The term font, a doublet of the word fondue, derives from Middle French fonte, meaning "(something that has been) melt(ed)", referring to type produced by casting molten metal at a type foundry. English-speaking printers have used the term fount for centuries to refer to the multi-part metal type used to assemble and print in a particular size and typeface.
In a traditional manual printing (letterpress) house the word font would refer to a complete set of metal type that would be used to typeset an entire page. Unlike a digital typeface it would not include a single definition of each character, but commonly used characters (such as vowels and periods) would have more physical type-pieces included. A font when bought new would often be sold as (for example in a Roman alphabet) 12pt 14A 34a, meaning that it would be a size 12-point font containing 14 uppercase 'A's, and 34 lowercase 'A's. The rest of the characters would be provided in quantities appropriate for the distribution of letters in that language. Some metal type characters required in typesetting, such as dashes, spaces and line-height spacers, were not part of a specific font, but were generic pieces which could be used with any font. Line spacing is still often called "leading", because the strips used for line spacing were made of lead (rather than the harder alloy used for other pieces). The reason for this spacing strip being made from "lead" was because lead was a softer metal than the traditional forged metal type pieces (which was part lead, antimony and tin) and would compress more easily when "locked-up" in the printing "chase" (i.e. a carrier for holding all the type together).

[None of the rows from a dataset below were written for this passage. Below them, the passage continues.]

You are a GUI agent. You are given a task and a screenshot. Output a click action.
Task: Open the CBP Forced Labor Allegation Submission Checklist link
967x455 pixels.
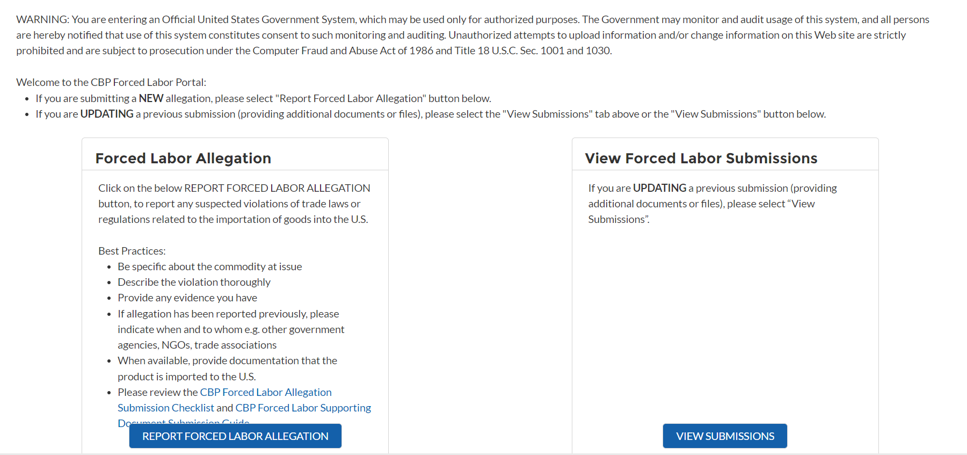click(265, 393)
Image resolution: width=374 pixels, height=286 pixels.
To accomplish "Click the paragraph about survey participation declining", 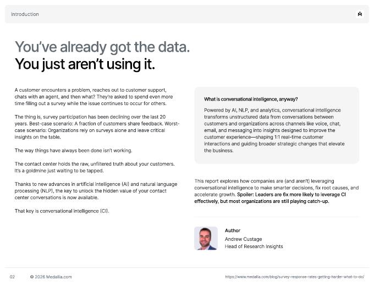I will [x=97, y=127].
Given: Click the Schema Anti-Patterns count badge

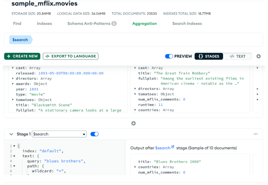Looking at the screenshot, I should click(x=114, y=23).
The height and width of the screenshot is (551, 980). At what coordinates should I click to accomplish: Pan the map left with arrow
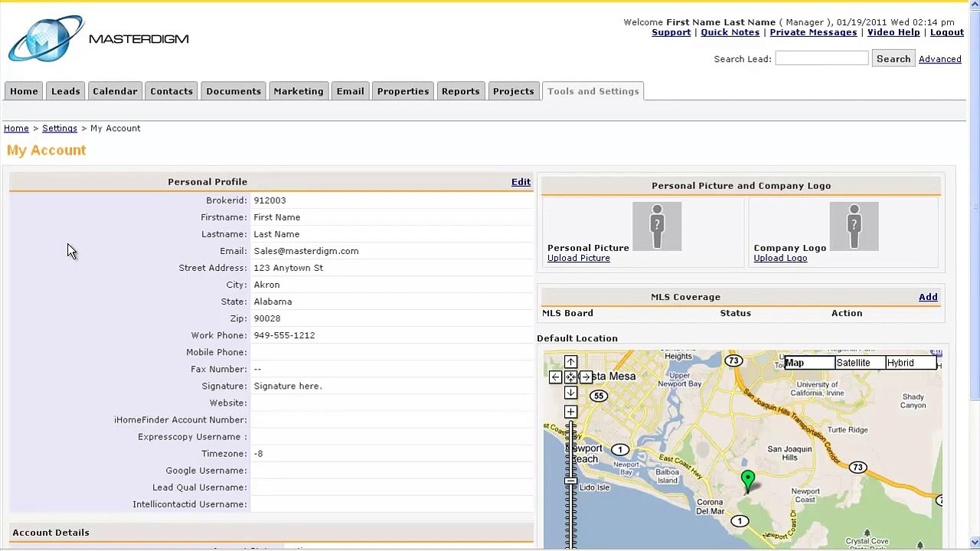(555, 377)
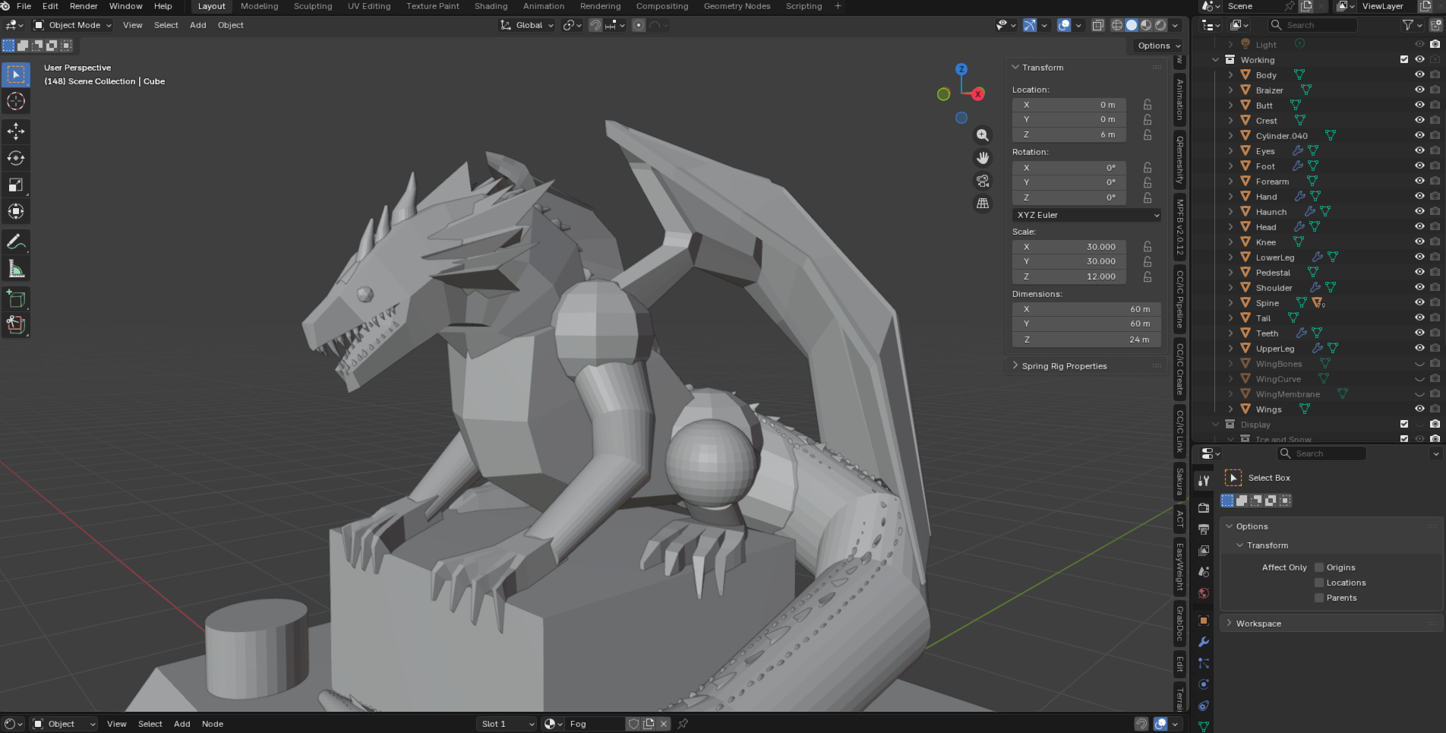Activate the Rotate tool

click(x=16, y=158)
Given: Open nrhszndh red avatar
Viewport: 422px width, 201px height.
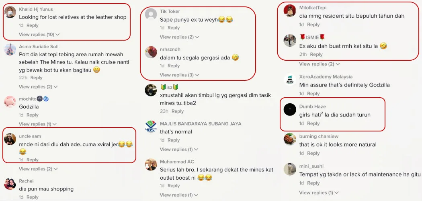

In the 1880s–90s, "hot lead" typesetting was invented, in which type was cast as it was set, either piece by piece (as in the Monotype technology) or in entire lines of type at one time (as in the Linotype technology).
In addition to the character height, when using the mechanical sense of the term, there are several characteristics which may distinguish fonts, though they would also depend on the script(s) that the typeface supports. In European alphabetic scripts, i.e. Latin, Cyrillic and Greek, the main such properties are the stroke width, called weight, the style or angle and the character width.
The regular or standard font is sometimes labeled roman, both to distinguish it from bold or thin and from italic or oblique. The keyword for the default, regular case is often omitted for variants and never repeated, otherwise it would be Bulmer regular italic, Bulmer bold regular and even Bulmer regular regular. Roman can also refer to the language coverage of a font, acting as a shorthand for "Western European."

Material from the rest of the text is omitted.